--- Record excerpts ---
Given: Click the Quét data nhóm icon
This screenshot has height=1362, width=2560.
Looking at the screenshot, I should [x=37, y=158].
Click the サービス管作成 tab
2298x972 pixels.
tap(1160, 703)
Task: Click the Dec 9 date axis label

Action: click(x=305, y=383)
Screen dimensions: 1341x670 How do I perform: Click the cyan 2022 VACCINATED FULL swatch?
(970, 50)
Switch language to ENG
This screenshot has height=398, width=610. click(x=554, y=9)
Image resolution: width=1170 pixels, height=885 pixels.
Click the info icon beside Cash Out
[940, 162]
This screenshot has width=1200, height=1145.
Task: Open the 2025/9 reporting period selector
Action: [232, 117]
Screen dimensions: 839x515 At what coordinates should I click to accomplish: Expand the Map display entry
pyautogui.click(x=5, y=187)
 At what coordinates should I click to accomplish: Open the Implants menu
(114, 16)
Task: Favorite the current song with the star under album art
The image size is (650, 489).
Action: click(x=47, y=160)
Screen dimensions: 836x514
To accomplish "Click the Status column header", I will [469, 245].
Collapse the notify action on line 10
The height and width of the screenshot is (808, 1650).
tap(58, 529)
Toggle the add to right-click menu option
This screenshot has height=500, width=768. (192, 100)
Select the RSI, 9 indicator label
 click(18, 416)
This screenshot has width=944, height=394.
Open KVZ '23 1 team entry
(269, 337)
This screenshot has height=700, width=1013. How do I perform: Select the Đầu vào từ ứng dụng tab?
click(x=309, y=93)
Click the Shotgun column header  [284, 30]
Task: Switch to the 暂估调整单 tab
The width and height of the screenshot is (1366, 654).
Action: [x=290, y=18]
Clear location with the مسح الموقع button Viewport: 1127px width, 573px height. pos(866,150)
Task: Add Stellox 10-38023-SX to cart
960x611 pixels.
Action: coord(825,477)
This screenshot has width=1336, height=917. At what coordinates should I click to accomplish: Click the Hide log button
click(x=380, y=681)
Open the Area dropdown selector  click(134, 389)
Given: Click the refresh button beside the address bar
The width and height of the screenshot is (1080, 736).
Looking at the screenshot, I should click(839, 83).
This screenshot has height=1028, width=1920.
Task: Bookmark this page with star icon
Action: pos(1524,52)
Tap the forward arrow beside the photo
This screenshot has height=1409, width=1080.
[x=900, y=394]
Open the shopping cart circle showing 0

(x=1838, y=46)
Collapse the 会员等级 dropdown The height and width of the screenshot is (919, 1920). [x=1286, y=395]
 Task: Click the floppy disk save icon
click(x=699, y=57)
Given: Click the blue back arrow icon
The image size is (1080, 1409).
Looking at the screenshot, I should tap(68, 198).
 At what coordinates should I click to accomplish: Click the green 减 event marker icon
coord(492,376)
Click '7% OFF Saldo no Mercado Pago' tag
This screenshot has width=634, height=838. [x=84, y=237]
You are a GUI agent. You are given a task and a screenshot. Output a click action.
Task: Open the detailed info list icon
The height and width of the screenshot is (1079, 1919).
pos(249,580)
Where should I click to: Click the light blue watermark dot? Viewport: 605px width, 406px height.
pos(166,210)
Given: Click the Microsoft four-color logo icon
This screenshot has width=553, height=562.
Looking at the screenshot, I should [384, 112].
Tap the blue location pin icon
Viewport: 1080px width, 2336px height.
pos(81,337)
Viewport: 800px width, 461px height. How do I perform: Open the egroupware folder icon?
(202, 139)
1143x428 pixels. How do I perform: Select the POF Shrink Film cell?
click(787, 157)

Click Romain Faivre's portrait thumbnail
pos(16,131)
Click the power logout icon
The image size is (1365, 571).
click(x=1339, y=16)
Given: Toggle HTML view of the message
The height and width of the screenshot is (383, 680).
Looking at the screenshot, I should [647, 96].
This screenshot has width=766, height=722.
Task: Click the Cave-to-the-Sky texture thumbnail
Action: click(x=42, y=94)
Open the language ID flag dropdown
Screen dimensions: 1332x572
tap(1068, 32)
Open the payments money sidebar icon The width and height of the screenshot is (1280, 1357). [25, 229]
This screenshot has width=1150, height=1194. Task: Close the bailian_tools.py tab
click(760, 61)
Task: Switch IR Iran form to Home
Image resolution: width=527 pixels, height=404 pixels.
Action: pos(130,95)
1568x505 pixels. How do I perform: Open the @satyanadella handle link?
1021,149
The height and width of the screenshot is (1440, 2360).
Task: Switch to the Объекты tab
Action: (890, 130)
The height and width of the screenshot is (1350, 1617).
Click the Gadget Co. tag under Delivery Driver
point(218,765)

--- Directions ---
Starting at the first line of the data above, retype each line exactly until you reach the line containing "Open the Area", and include that line too.

--- Response area ---
Given: Click the Quét data nhóm icon
This screenshot has height=1362, width=2560.
Looking at the screenshot, I should [x=37, y=158].
Click the サービス管作成 tab
2298x972 pixels.
tap(1160, 703)
Task: Click the Dec 9 date axis label

Action: click(x=305, y=383)
Screen dimensions: 1341x670 How do I perform: Click the cyan 2022 VACCINATED FULL swatch?
(970, 50)
Switch language to ENG
This screenshot has height=398, width=610. click(x=554, y=9)
Image resolution: width=1170 pixels, height=885 pixels.
Click the info icon beside Cash Out
[940, 162]
This screenshot has width=1200, height=1145.
Task: Open the 2025/9 reporting period selector
Action: [232, 117]
Screen dimensions: 839x515 At what coordinates should I click to accomplish: Expand the Map display entry
pyautogui.click(x=5, y=187)
 At what coordinates should I click to accomplish: Open the Implants menu
(114, 16)
Task: Favorite the current song with the star under album art
The image size is (650, 489).
Action: click(x=47, y=160)
Screen dimensions: 836x514
To accomplish "Click the Status column header", I will [469, 245].
Collapse the notify action on line 10
The height and width of the screenshot is (808, 1650).
tap(58, 529)
Toggle the add to right-click menu option
This screenshot has height=500, width=768. (192, 100)
Select the RSI, 9 indicator label
 click(18, 416)
This screenshot has width=944, height=394.
Open KVZ '23 1 team entry
(269, 337)
This screenshot has height=700, width=1013. How do I perform: Select the Đầu vào từ ứng dụng tab?
click(x=309, y=93)
Click the Shotgun column header  [284, 30]
Task: Switch to the 暂估调整单 tab
The width and height of the screenshot is (1366, 654).
Action: [x=290, y=18]
Clear location with the مسح الموقع button Viewport: 1127px width, 573px height. pos(866,150)
Task: Add Stellox 10-38023-SX to cart
960x611 pixels.
Action: coord(825,477)
This screenshot has width=1336, height=917. At what coordinates should I click to accomplish: Click the Hide log button
click(x=380, y=681)
Open the Area dropdown selector  click(134, 389)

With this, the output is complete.